Emergence of Extensively Drug-Resistant Salmonella Typhi Infections Among Travelers to or From Pakistan — United States, 2016–2018

Kevin Chatham-Stephens, MD; Felicita Medalla, MD; Michael Hughes, MPH; Grace D. Appiah, MD; Rachael D. Aubert, PhD; Hayat Caidi, PhD; Kristina M. Angelo, DO; Allison T. Walker, PhD; Noël Hatley, MPH; Sofia Masani, MSN; June Nash; John Belko, MD; Edward T. Ryan, MD; Eric Mintz, MD; Cindy R. Friedman, MD


Morbidity and Mortality Weekly Report. 2019;68(1):11-13. 

In This Article


A large typhoid fever outbreak in Pakistan has resulted in 5,372 XDR Typhi cases reported during 2016–2018, and five travel-related cases in the United States. Approximately 250,000 trips to Pakistan were taken from the United States in 2017 (modeled data from OAG, Inc., https://www.oag.com); travelers to Pakistan might be at risk for acquiring XDR Typhi and having limited treatment options. Spread of the XDR Typhi strain to neighboring countries, such as India, might occur; approximately 2.4 million trips from the United States to India were taken in 2017 (modeled data from OAG, Inc.), and returning travelers from India typically account for 57%–69% of typhoid fever cases reported to CDC.[5,8]

Providers caring for patients with suspected typhoid fever should obtain a travel history, blood and stool cultures, and antimicrobial susceptibility testing. Serologic tests have several limitations and do not yield a bacterial isolate that can be used for antimicrobial susceptibility testing; they should not be used to diagnose typhoid fever. Patients with confirmed typhoid fever should be reported to the local health department. Health departments should notify CDC of typhoid fever cases and send all Typhi isolates to NARMS for antimicrobial susceptibility testing.

Most typhoid fever infections diagnosed in the United States are fluoroquinolone nonsusceptible; therefore, health care providers should not use fluoroquinolones as empiric therapy, especially in returning travelers from South Asia.[8] Fluoroquinolone nonsusceptibility has been associated with treatment failure or delayed clinical response.[4] Typhoid fever relapses involving a similar, but often less severe, illness can occur even with appropriate treatment, typically 1–3 weeks after initial clinical improvement.[4]

The emergence of fluoroquinolone nonsusceptible strains that are resistant to third-generation cephalosporins, such as ceftriaxone, in Pakistan and other countries complicates typhoid fever treatment. The XDR Typhi strain is only susceptible to azithromycin and carbapenems. Azithromycin should be used to treat patients with suspected uncomplicated typhoid fever who have traveled to or from Pakistan. Azithromycin dosing for typhoid fever is higher than the dosage for more routine indications.[9] Patients with suspected severe or complicated typhoid fever (which includes encephalopathy, intestinal perforation, peritonitis, intestinal hemorrhage, or bacteremia with sepsis or shock) and who have traveled to or from Pakistan might need to be treated with a carbapenem.[9] Treatment regimens can be adjusted when culture and sensitivity results are available.
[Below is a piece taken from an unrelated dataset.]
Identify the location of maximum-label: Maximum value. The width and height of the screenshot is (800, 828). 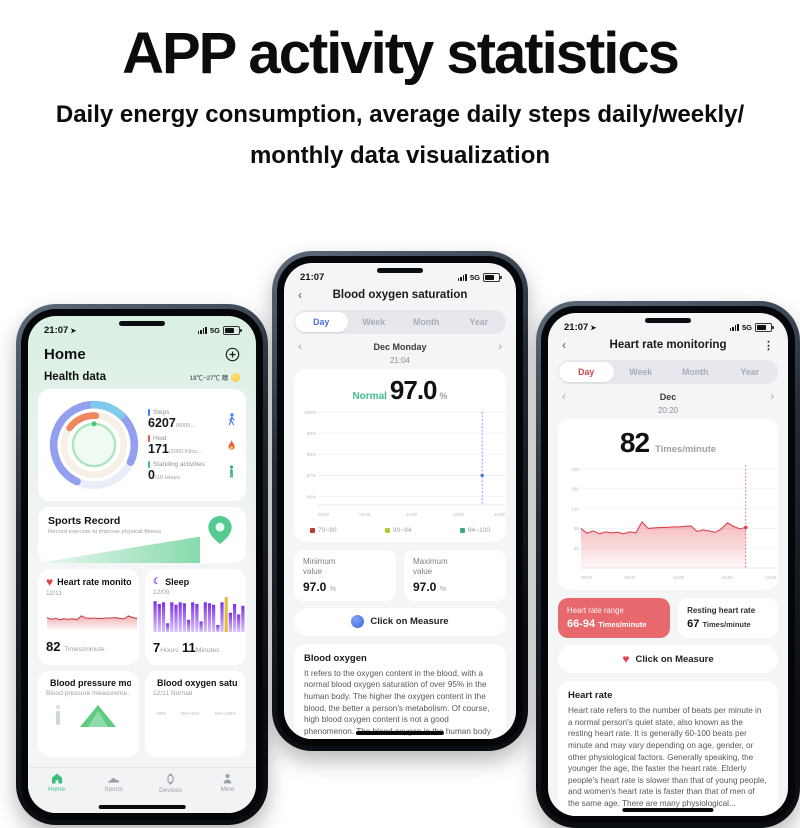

Effective strategies to promote pretravel typhoid vaccination, surveillance with rapid reporting of XDR Typhi cases, and use of alternative empiric treatments when clinical suspicion is high are critical to preventing and treating further travel-associated cases. Two typhoid fever vaccines are available in the United States for travelers: an oral live, attenuated vaccine (Vivotif) and an intramuscular Vi capsular polysaccharide vaccine (Typhim Vi). Both vaccines are moderately effective, protecting 50%–80% of recipients. The oral vaccine can be given to persons aged ≥6 years at least 1 week before travel, and the intramuscular vaccine can be given to persons aged ≥2 years at least 2 weeks before travel.[10]

The findings in this report are subject to at least two limitations. First, surveillance data from NTPFS and NARMS identify only culture-confirmed infections, which represent a fraction of all infections. Second, some Typhi isolates were from patients for whom a case report form with travel information was not sent to NTPFS; thus travel history and resistance data were not available for all confirmed cases of typhoid fever.

Vaccination and safe food and water practices (only drinking water that is disinfected or bottled and washing hands before eating) while traveling provide the best protection from typhoid fever.[10] Travelers should seek medical care if they become ill while traveling abroad or after returning home. Early clinical suspicion for typhoid fever can ensure that cultures are sent to the laboratory and that appropriate antibiotic treatment is started quickly, thereby reducing morbidity and mortality. In the United States, collaboration among health care providers, local and state health departments, and CDC is essential to ensuring that emerging resistance patterns are identified quickly and that patients receive appropriate treatment. Globally, public health partners should work to improve prevention efforts that include vaccination in the face of diminishing therapeutic options.